Task brief: Copy the entries exactly. Leave nothing out and add nothing.

Records to process:
· · · · ·

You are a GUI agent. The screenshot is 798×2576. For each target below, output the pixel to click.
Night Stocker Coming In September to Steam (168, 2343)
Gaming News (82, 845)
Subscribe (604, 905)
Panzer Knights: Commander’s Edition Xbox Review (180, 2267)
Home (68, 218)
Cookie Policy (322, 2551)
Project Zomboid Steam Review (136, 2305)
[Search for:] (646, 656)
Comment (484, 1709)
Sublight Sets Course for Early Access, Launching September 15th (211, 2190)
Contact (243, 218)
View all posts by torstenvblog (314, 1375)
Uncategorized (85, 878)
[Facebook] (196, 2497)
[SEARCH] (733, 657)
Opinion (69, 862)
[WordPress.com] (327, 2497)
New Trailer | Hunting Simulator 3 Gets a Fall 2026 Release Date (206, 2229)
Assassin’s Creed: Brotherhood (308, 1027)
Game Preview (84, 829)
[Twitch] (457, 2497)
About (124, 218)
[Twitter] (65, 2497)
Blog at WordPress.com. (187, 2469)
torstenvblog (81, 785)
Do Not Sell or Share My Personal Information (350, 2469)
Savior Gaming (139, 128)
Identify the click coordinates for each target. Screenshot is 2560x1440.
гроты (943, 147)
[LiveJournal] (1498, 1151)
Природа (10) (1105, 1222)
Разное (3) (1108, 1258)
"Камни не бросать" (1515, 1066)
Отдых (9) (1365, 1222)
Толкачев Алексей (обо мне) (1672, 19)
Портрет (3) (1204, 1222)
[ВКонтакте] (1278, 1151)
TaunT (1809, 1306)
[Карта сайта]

· · · · ·

Written solution:
You are a GUI agent. The screenshot is 798×2576. For each target below, output the pixel to click.
Night Stocker Coming In September to Steam (168, 2343)
Gaming News (82, 845)
Subscribe (604, 905)
Panzer Knights: Commander’s Edition Xbox Review (180, 2267)
Home (68, 218)
Cookie Policy (322, 2551)
Project Zomboid Steam Review (136, 2305)
[Search for:] (646, 656)
Comment (484, 1709)
Sublight Sets Course for Early Access, Launching September 15th (211, 2190)
Contact (243, 218)
View all posts by torstenvblog (314, 1375)
Uncategorized (85, 878)
[Facebook] (196, 2497)
[SEARCH] (733, 657)
Opinion (69, 862)
[WordPress.com] (327, 2497)
New Trailer | Hunting Simulator 3 Gets a Fall 2026 Release Date (206, 2229)
Assassin’s Creed: Brotherhood (308, 1027)
Game Preview (84, 829)
[Twitch] (457, 2497)
About (124, 218)
[Twitter] (65, 2497)
Blog at WordPress.com. (187, 2469)
torstenvblog (81, 785)
Do Not Sell or Share My Personal Information (350, 2469)
Savior Gaming (139, 128)
Identify the click coordinates for each target. Screenshot is 2560x1440.
гроты (943, 147)
[LiveJournal] (1498, 1151)
Природа (10) (1105, 1222)
Разное (3) (1108, 1258)
"Камни не бросать" (1515, 1066)
Отдых (9) (1365, 1222)
Толкачев Алексей (обо мне) (1672, 19)
Портрет (3) (1204, 1222)
[ВКонтакте] (1278, 1151)
TaunT (1809, 1306)
[Карта сайта]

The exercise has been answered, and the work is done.